SELECTED TEXT:

"""

The term "Representative" also refers to a single firm acting as sole
representative of the Underwriters and to Underwriters who act without any firm
being designated as their representative. The standard provisions set forth
herein (the "Standard Provisions") may be incorporated by reference in any
Underwriting Agreement. This Agreement shall not be construed as an obligation
of the Depositor to sell any securities or as an obligation of any of the
Underwriters to purchase such securities. The obligation of the Depositor to
sell any securities and the obligation of any of the Underwriters to purchase
any of the securities shall be evidenced by the Underwriting Agreement with
respect to the securities specified therein. An Underwriting Agreement shall be
in the form of an executed writing (which may be in counterparts), and may be
evidenced by an exchange of telegraphic communications or any other rapid
transmission device designed to produce a written record of the communications
transmitted. The obligations of the underwriters under this Agreement and each
Underwriting Agreement shall be several and not joint. Unless otherwise defined
herein, the terms defined in the Underwriting Agreement are used herein as
defined in the Prospectus referred to below.
1. The Offered Securities. The Depositor proposes to sell pursuant
to the applicable Underwriting Agreement to the several Underwriters named
therein home equity loan certificates (the "Securities") representing beneficial
ownership interests in a trust, the trust property of which consists of a pool
of home equity loans (the "Mortgage Loans") and certain related property. The
Securities will be issued pursuant to a pooling and servicing agreement (the
"Pooling and Servicing Agreement") by and among the Depositor, American Business
Credit, Inc., as Servicer (the "Servicer") and The Chase Manhattan Bank, as
trustee (the "Trustee").

"""

INFORMATION PROVIDED:

"""

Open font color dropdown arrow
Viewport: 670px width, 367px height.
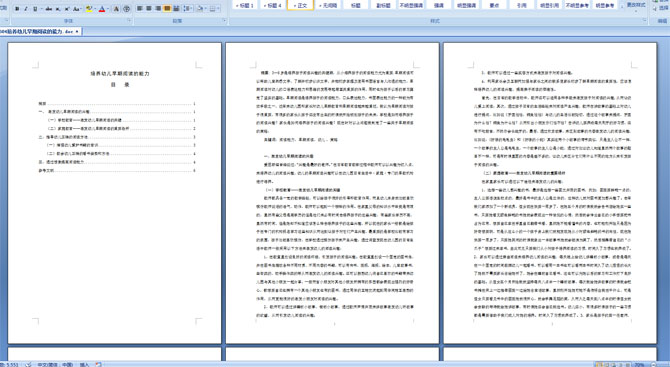pos(108,9)
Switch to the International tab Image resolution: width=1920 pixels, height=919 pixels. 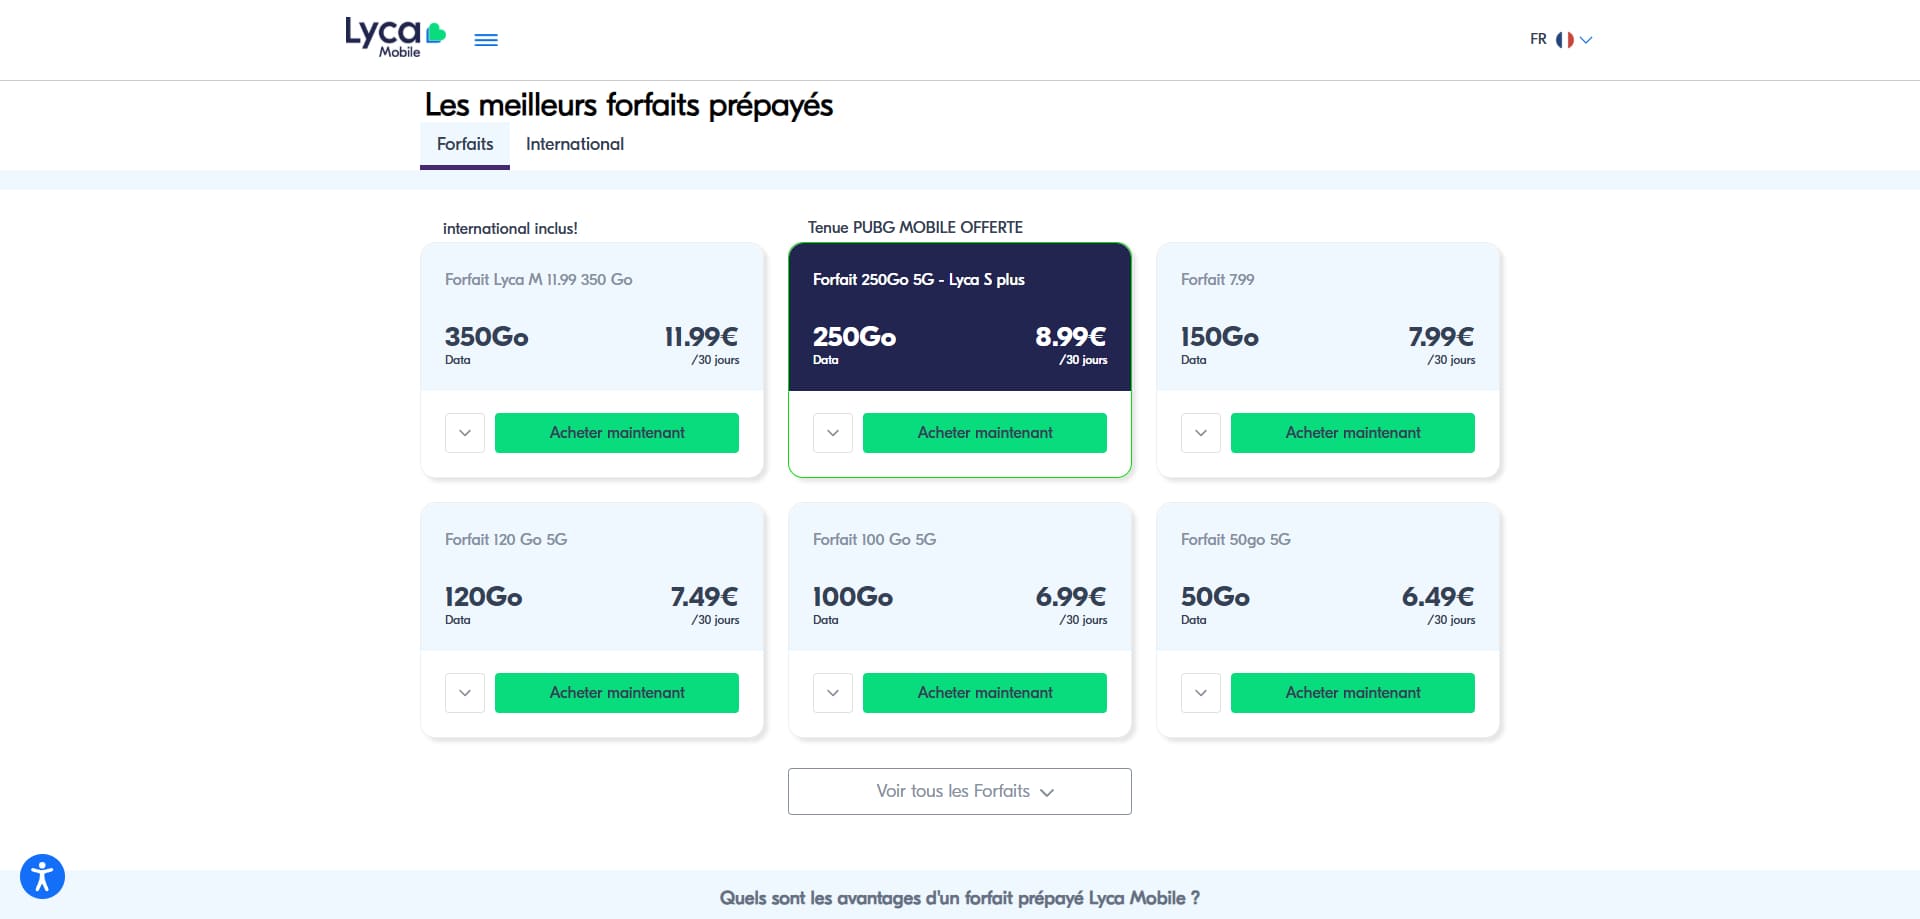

"""

YOUR GOAL: Continue the underwriting agreement text from the point where it stops, after the sentence naming the Trustee.

TASK RESPONSE:
The terms and rights of any particular issuance of Securities shall be
as specified in the Underwriting Agreement relating thereto and in or pursuant
to the Pooling and Servicing Agreement identified in such Underwriting
Agreement. The Securities which are the subject of any particular Underwriting
Agreement into which this Agreement is incorporated are herein referred to as
the "Offered Securities."
The Depositor has filed with the Securities and Exchange Commission
(the "Commission") a registration statement on Form S-3 (File No.33-51148),
including a prospectus relating to the Securities under the Securities Act of
1933, as amended (the "1933 Act"). The term "Registration Statement" means such
registration statement as amended to the date of the Underwriting Agreement.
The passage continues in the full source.